===== BLOCCO DI TESTO =====
Rinnegato, mi chiamò Marco Bellocchio. Eravamo in uno studio televisivo. Io facevo le domande, lui doveva rispondere. Gli chiesi, visto il suo coinvolgimento nel Sessantotto, se c’era niente di quel periodo che avrebbe messo in discussione. Poteva darmi una risposta meditata. Glissare. Scelse l’insulto: meglio aver partecipato a quei cortei piuttosto che essere diventato un rinnegato. Era evidente l’allusione a me. Giampiero Mughini (Antonio Gnoli). la Repubblica.
Agli esteri, prima del referendum che ha scalzato Renzi, era in carica il conte Paolo Gentiloni, pronipote dell’artefice del patto omonimo che, per nostra disgrazia, autorizzò i cattolici a votare, ma solo per i candidati credenti e militanti. Il generone capitolino esultò. Finalmente un aristocratico, come ai bei tempi. Roberto Gervaso, Come stanno le cose. Mondadori, 2017.
La questione degli immigrati è molto semplice: il Pd, in cambio di una bella concessione per dare la mancetta elettorale di 80 euro a chi già lavorava, si era impegnato a trasformare l’Italia in un campo profughi. Poi è intervenuto Minniti perché gli stava sfuggendo di mano mezzo Mediterraneo, nell’indifferenza più assoluta. Adesso noi pentastellati passiamo per razzisti... e no, questa è una tragica giostra, ma bisogna starci sopra fino in fondo! Io non ho capito se la gente si è resa conto del casino in cui ci hanno cacciato Renzi, Minniti e gli altri menomati morali. Beppe Grillo, comico. (Pasquale Elia). 7.
===== DATI FORNITI =====
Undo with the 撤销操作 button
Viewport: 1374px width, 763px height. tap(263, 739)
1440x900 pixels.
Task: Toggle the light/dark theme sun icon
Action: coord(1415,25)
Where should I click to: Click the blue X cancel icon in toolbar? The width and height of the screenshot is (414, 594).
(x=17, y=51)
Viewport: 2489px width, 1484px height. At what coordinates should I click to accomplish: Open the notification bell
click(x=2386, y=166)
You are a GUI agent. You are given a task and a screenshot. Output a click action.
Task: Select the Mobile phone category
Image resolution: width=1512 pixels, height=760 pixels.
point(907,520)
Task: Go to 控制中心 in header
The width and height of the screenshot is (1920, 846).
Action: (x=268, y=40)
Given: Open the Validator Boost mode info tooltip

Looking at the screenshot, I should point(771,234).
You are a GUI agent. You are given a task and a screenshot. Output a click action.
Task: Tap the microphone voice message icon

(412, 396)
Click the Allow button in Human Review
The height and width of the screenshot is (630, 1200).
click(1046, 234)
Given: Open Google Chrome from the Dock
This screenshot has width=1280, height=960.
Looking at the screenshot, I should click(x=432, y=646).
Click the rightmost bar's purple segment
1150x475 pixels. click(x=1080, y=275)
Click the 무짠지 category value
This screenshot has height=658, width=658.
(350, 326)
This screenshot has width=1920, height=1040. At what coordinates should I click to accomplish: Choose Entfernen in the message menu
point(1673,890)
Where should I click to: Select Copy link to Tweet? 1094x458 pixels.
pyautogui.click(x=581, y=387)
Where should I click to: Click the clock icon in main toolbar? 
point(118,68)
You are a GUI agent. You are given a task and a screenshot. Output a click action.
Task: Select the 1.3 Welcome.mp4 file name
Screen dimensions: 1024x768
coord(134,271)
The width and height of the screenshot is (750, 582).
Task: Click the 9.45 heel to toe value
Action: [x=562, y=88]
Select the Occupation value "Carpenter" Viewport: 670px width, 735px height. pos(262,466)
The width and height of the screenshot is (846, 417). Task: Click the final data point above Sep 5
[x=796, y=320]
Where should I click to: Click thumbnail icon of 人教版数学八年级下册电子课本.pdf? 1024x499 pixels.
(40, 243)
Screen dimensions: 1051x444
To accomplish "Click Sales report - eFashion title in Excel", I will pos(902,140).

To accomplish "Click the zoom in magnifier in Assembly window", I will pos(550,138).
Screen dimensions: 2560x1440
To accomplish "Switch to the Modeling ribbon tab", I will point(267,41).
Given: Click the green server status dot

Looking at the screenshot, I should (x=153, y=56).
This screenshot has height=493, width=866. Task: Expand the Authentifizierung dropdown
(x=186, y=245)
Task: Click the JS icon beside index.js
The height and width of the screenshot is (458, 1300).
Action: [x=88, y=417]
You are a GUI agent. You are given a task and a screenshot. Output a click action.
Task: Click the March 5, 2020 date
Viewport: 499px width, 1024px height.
=====
* [ESERCIZIO]: Nel blocco di testo, in quale luogo Marco Bellocchio rivolse l'appellativo «rinnegato» a chi lo intervistava?

* [RISULTATO]: In uno studio televisivo.